» **DATASET**
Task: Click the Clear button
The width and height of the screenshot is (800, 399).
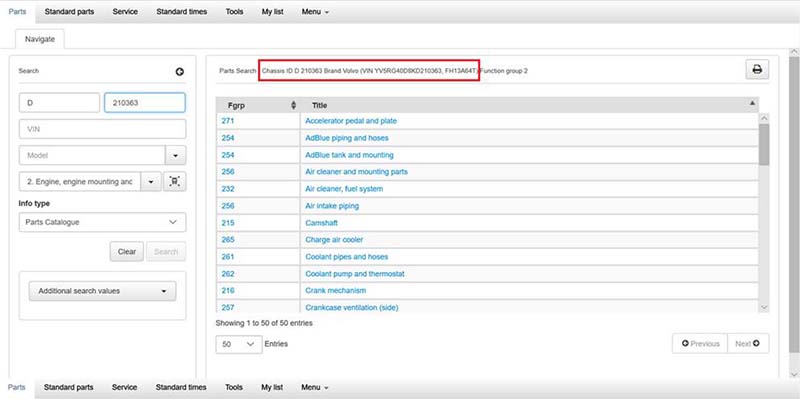Action: [127, 252]

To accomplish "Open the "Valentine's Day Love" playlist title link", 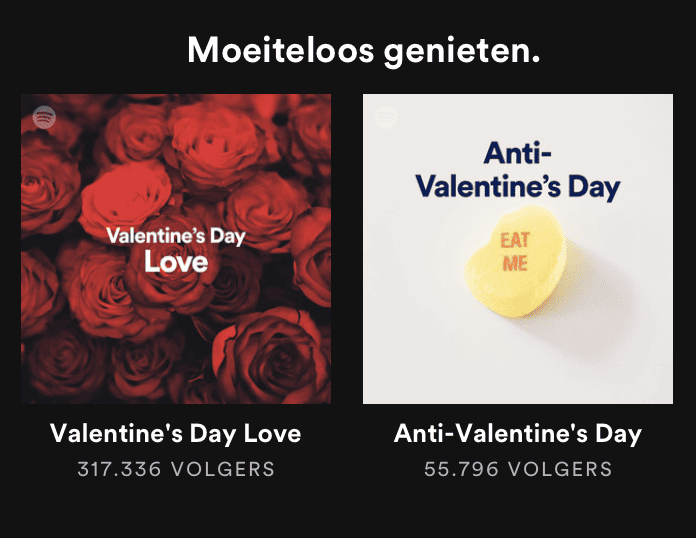I will point(175,434).
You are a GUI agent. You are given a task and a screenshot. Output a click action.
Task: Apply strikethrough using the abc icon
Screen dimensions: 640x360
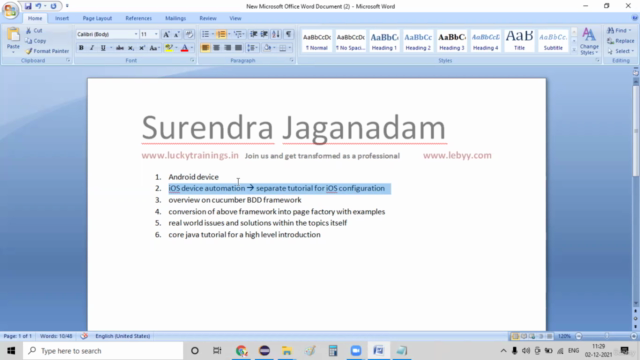tap(120, 48)
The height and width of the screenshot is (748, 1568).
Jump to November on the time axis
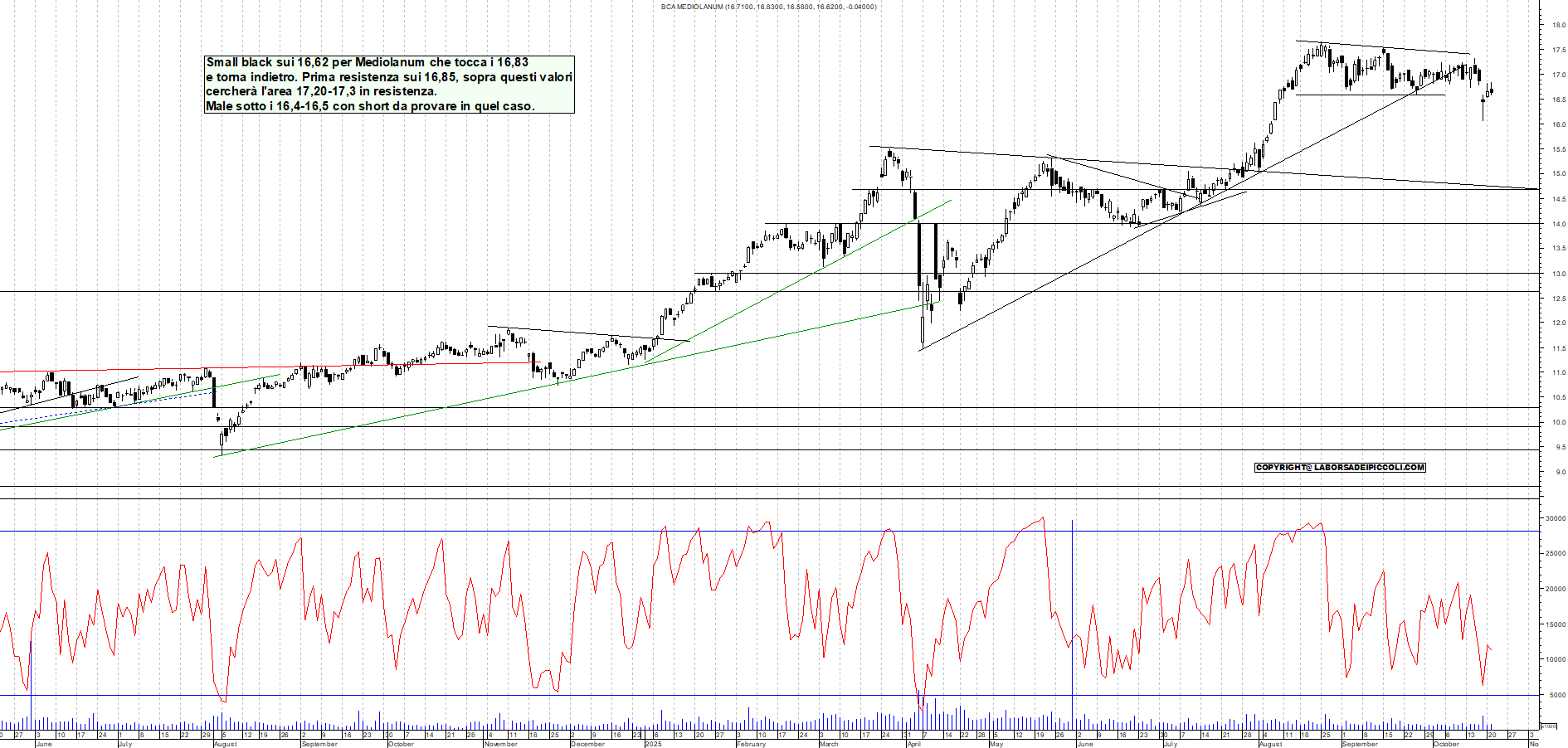point(500,744)
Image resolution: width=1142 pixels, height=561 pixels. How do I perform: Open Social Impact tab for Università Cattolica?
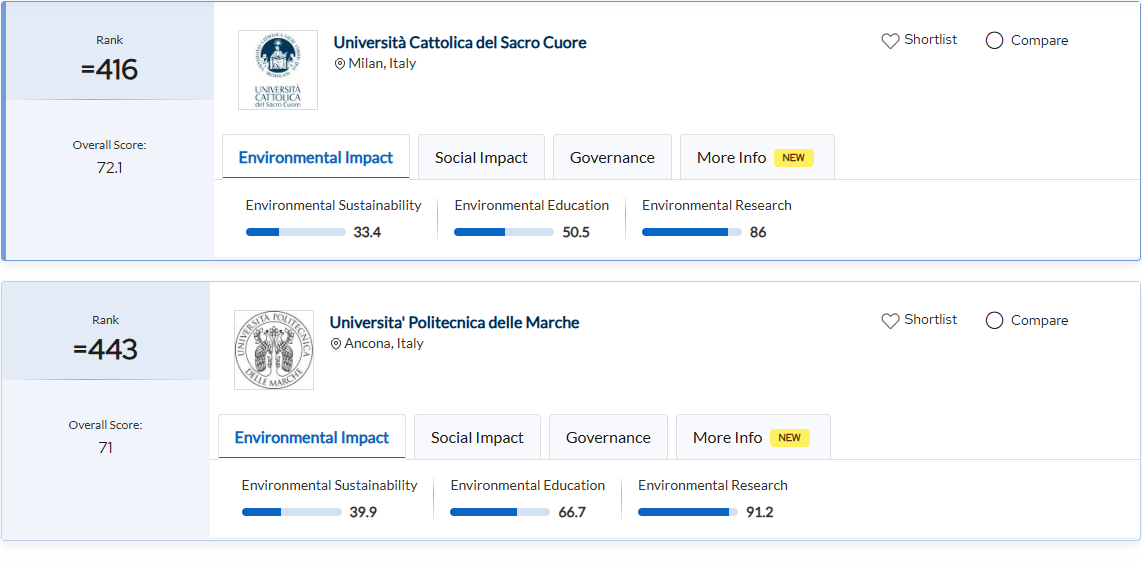click(x=481, y=158)
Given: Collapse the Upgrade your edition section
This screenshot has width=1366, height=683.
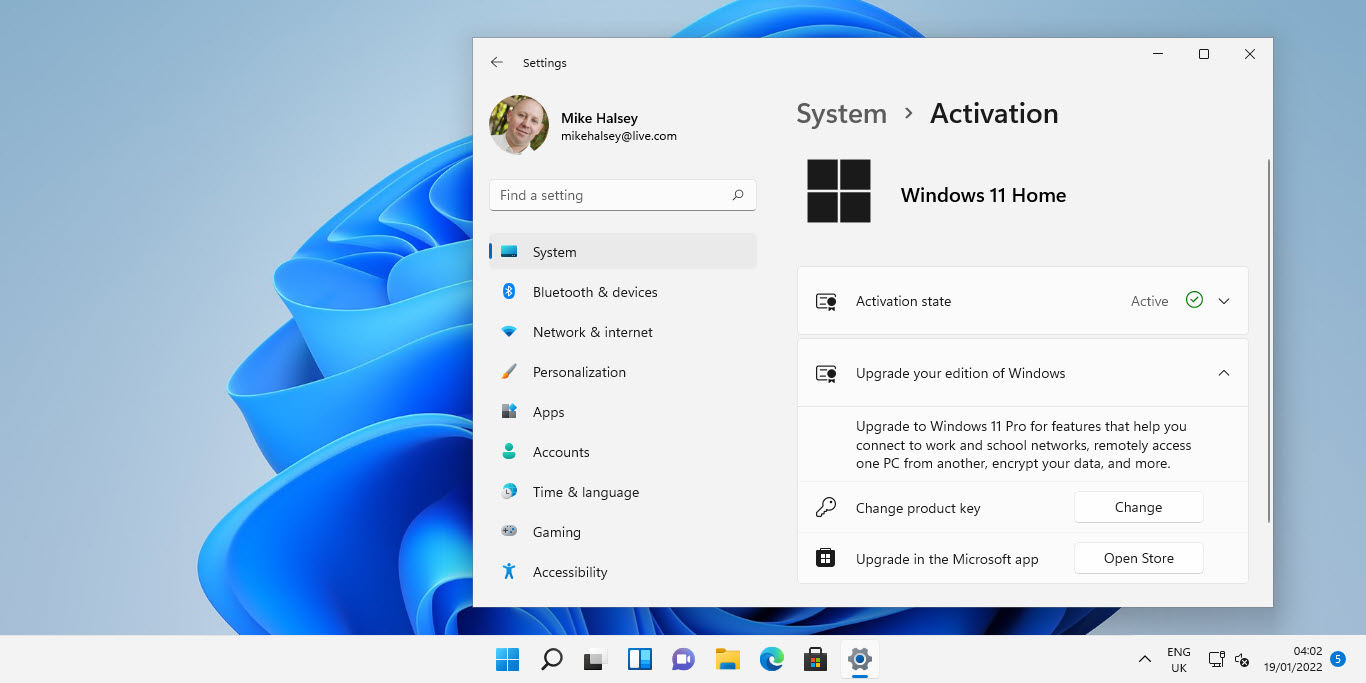Looking at the screenshot, I should (x=1223, y=372).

» **INSTRUCTIONS TO FOLLOW**
From the line with "Given: Collapse the" through the final line of the records above, return each line exactly and nothing else. Pictures are to be skipped.

» **RESULT OF THE TASK**
Given: Collapse the Upgrade your edition section
This screenshot has width=1366, height=683.
Looking at the screenshot, I should (x=1223, y=372).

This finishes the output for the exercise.